Will Auckland get its very own city-wide congestion tax?
The Government and Auckland City Council have announced a joint project to investigate methods to reduce demand and ease congestion across Auckland’s road network.
It was announced this morning that the two bodies have come to a mutual agreement regarding the Terms of Reference to establish a Smarter Transport Pricing system for Auckland.
Representatives from the Ministry of Transport, Auckland Council, Auckland Transport, the New Zealand Transport Agency, Treasury and the State Services Commission will come together to develop and test different options.
Currently, motorists pay for the use of roads through a myriad of charges including petrol taxes, road user charges, vehicle registration fees and rates. However, these costs do not take into account the time or location of travel.
A congestion tax has been proposed to replace the majority of these charges. An additional aim of the tax will be to encourage motorists to avoid travel during peak times.
The city’s road network is expected to swell over the next 3 years, with an estimated 160,000 cars being added.
Auckland’s Mayor Phil Goff has voiced his support for the tax, stating a congestion tax is a practical and long-term fix for the city's growing congestion problem. “We’re adding 800 cars a week to the roads in Auckland, so we shouldn't spend too much time wondering why we are becoming more and more gridlocked.”
“My viewpoint is that a congestion tax is one of the ways that we can discourage this congestion.” Goff stressed a fully implemented congestion tax system would still be years away, estimating it to take up to five years.
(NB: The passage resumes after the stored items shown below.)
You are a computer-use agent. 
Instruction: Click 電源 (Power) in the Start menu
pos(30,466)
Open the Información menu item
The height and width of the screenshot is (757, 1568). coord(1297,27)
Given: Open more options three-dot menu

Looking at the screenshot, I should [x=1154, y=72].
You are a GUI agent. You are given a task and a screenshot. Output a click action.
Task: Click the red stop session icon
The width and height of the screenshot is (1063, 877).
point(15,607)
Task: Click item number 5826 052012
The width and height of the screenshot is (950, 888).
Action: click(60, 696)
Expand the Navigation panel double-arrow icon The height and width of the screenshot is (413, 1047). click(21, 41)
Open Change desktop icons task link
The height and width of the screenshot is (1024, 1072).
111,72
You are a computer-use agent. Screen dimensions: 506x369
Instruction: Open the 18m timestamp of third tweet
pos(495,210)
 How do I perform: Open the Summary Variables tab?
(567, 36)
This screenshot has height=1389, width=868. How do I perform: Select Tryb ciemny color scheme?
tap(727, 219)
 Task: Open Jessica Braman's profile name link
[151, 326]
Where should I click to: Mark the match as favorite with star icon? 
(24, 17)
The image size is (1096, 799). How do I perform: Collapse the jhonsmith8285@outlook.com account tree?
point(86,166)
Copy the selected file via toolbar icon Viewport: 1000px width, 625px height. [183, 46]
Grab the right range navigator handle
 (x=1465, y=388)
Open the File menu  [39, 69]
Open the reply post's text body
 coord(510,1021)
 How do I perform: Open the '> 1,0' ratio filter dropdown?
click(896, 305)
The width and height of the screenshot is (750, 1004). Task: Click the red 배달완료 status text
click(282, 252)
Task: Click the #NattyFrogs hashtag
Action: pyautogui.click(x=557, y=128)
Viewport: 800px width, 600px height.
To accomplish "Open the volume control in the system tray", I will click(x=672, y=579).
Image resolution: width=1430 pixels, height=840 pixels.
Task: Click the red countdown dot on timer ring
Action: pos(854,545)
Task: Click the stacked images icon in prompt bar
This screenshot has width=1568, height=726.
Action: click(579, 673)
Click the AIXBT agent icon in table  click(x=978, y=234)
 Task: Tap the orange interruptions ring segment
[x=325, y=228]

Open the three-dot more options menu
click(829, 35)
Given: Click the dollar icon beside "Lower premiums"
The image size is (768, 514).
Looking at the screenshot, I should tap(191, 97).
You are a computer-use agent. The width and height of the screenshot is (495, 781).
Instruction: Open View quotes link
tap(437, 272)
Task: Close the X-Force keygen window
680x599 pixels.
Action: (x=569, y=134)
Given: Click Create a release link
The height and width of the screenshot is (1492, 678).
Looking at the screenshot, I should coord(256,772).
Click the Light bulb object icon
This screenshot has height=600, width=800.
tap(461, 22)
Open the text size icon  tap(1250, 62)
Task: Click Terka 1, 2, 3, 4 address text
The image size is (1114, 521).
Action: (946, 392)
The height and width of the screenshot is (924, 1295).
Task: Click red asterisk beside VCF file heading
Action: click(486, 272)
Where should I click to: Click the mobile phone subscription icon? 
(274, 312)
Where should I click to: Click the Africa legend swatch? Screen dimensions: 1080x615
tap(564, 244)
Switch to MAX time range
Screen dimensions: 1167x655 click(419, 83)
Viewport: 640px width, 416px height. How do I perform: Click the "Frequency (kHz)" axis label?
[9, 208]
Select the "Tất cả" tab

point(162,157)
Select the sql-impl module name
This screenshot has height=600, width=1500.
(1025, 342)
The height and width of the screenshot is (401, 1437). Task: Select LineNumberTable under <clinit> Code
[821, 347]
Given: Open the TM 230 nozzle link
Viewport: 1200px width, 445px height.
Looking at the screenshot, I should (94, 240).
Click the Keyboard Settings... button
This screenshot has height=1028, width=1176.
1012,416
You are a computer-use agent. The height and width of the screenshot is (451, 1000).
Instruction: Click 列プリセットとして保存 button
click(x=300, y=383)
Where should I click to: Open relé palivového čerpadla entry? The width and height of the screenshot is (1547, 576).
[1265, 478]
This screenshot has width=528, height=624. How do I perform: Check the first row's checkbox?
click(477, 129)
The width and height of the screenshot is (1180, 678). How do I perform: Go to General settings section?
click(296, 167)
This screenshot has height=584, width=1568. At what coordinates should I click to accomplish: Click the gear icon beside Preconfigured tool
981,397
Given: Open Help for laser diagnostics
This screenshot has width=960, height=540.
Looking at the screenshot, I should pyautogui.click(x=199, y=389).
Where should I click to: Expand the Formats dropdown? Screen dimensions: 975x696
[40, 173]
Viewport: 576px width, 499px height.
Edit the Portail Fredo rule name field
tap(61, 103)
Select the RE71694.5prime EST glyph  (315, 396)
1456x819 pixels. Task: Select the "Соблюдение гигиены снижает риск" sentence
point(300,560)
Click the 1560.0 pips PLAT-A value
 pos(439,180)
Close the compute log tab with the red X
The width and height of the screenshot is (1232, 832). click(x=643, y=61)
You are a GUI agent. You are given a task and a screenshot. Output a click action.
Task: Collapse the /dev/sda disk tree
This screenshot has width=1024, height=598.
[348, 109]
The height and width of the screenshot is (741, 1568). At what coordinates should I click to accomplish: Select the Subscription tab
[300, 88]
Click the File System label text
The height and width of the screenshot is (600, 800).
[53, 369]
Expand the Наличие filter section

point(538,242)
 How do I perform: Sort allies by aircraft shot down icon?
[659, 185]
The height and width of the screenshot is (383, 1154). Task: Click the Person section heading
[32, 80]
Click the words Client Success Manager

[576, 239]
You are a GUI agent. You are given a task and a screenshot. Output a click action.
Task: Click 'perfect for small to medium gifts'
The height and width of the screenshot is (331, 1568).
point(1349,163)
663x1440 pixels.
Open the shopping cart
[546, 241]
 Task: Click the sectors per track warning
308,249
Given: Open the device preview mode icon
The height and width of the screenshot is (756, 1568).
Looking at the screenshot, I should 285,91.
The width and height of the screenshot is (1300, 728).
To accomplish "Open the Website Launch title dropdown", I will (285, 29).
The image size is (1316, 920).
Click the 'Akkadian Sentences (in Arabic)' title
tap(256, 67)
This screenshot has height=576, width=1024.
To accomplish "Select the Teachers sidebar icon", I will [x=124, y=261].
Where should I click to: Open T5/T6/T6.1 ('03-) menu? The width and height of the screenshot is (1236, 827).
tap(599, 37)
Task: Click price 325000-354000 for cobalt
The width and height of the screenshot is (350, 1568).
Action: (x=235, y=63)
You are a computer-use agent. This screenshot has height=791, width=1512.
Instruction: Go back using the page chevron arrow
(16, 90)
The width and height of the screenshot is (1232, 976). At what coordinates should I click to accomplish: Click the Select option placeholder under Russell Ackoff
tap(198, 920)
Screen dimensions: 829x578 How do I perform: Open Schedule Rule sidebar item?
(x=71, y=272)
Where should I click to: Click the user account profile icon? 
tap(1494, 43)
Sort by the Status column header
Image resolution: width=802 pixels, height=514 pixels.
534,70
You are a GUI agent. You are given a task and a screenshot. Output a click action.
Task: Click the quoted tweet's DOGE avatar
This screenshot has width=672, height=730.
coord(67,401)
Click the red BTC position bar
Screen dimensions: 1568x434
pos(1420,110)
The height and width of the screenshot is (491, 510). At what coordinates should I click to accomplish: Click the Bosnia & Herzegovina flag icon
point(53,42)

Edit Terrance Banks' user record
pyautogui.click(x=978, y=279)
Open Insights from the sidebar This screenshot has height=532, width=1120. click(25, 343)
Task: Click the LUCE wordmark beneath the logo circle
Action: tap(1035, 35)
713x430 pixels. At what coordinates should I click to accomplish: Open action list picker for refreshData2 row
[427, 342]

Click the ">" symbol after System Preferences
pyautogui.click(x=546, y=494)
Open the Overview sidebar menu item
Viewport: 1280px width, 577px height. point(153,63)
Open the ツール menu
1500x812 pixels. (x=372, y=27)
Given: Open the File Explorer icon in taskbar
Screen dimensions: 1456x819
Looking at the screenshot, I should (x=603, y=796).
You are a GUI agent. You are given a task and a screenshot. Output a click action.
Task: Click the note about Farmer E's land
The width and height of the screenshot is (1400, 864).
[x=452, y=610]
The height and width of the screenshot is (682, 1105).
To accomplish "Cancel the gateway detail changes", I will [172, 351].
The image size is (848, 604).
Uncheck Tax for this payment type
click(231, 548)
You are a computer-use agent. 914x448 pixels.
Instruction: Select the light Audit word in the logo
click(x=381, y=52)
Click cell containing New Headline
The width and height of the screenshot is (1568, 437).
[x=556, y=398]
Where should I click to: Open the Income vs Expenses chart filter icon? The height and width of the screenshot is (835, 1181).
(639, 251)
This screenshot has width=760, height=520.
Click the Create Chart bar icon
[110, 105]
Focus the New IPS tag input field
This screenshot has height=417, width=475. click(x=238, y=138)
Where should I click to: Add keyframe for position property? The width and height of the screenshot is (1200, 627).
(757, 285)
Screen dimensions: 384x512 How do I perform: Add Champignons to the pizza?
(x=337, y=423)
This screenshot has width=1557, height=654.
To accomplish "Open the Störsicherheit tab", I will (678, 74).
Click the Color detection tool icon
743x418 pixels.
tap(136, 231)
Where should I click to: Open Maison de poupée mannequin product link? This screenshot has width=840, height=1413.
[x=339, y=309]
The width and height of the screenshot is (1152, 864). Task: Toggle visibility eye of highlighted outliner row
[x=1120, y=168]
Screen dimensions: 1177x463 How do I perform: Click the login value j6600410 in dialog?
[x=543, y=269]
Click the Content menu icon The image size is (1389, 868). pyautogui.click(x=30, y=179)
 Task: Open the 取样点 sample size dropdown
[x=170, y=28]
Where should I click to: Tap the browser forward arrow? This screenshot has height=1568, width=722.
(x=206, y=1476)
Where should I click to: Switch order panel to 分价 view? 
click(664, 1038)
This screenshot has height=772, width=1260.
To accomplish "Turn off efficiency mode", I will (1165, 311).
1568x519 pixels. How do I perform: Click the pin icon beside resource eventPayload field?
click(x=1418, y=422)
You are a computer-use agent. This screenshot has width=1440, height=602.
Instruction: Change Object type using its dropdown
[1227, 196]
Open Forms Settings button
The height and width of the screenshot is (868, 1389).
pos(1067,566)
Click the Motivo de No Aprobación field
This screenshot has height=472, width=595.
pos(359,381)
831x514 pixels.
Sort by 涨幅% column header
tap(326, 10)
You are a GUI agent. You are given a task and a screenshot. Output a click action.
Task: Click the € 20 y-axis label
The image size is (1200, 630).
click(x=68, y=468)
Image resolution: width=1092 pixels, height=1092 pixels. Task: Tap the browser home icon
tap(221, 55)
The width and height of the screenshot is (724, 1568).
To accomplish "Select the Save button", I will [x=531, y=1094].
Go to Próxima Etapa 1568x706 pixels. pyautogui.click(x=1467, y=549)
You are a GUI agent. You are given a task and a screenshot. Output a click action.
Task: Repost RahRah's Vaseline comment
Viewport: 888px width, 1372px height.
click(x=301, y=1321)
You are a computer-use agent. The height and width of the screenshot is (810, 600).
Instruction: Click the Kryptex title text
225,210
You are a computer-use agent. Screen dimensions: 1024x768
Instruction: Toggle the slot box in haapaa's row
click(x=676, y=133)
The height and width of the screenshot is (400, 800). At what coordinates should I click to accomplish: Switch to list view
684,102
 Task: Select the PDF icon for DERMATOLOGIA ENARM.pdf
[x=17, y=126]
Editor of Greater Auckland, Matthew Lowrie, suggests one way to implement the congestion charges would be through placing GPS devices in cars or mobile phones.“What’s recommended is a wide level transport road pricing scheme, based on GPS where you are actually tracking where vehicles are traveling.”
He warns if certain sections of the city road network are targeted it will generate congestion in tax-free areas, opting for a city-wide approach to avoid negative impacts. “For example if you were to put a cordon charge on the central city, it would make it more valuable to live inside as you are not paying that tax as you cross a boundary. While if you put a toll on motorways people might try and avoid motorways by clogging up local roads.”
The first stage of the project, which will lay the groundwork for assessing pricing options, is expected to be completed by the end of 2017.